- [PROBLEM REQUIREMENTS]:
Convert the items into a numbered list, starting at the line that contains "The image size" and ending after the line that contains "center [444, 98].". Skip blank lines and leave out the pictures.

- [EXERCISE INPUTS]:
------------------------------

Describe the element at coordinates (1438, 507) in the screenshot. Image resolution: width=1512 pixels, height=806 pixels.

------------------------------

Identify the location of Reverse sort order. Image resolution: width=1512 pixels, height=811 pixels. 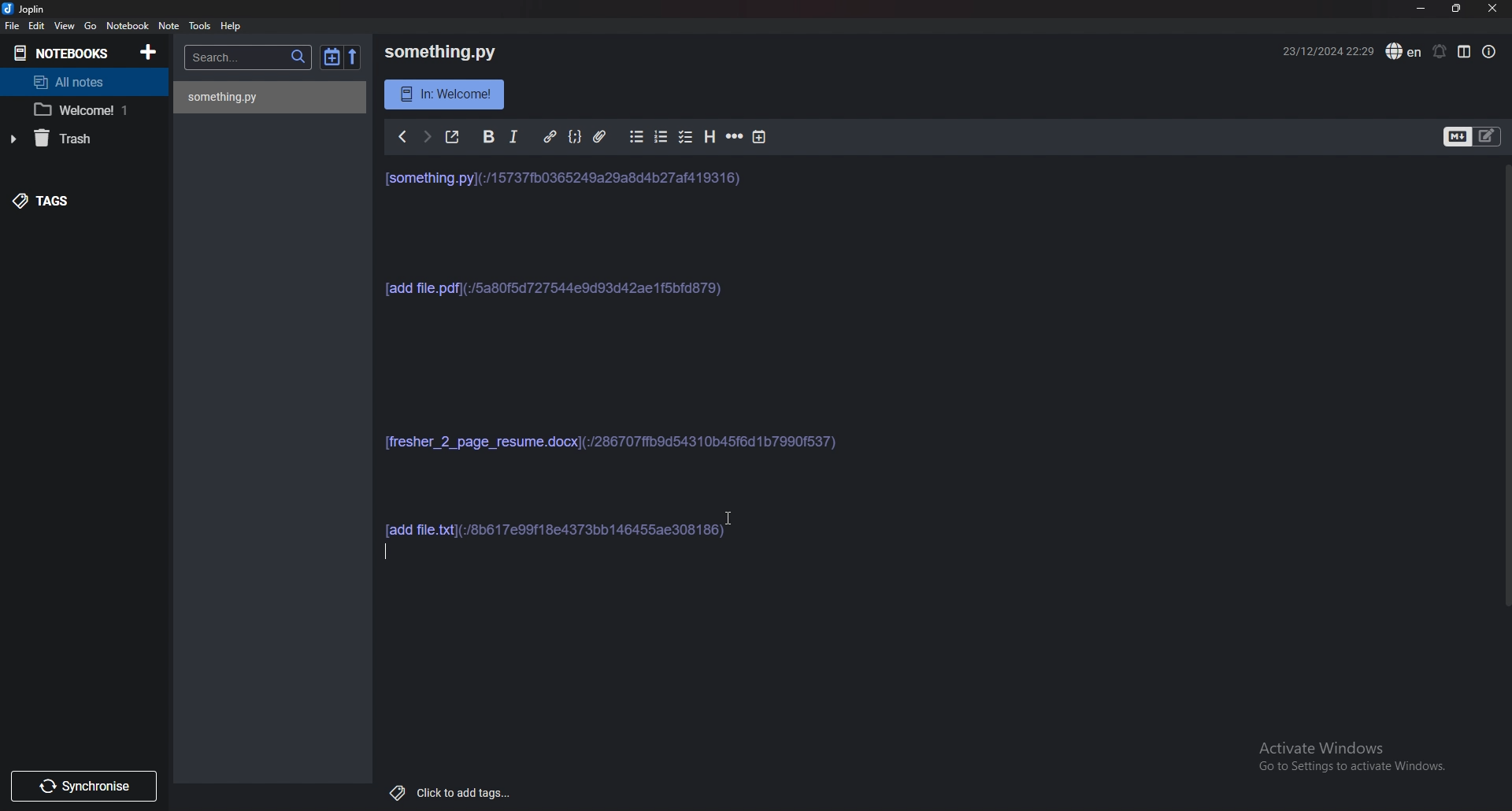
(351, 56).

------------------------------

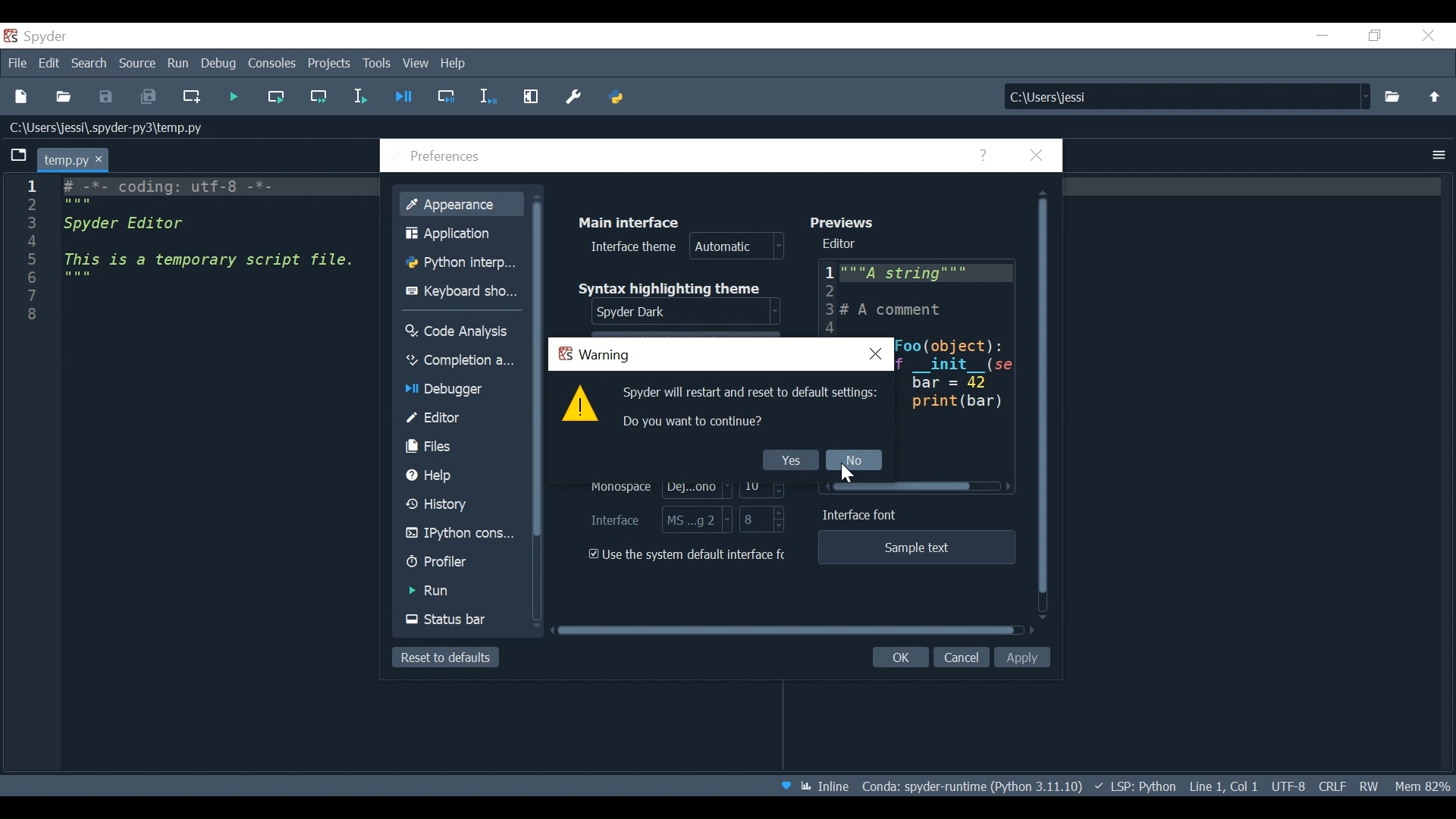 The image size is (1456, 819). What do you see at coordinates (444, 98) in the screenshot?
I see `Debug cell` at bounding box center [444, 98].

------------------------------

- [SOLUTION]:
1.  The image size is (1456, 819). What do you see at coordinates (444, 98) in the screenshot?
2. I see `Debug cell` at bounding box center [444, 98].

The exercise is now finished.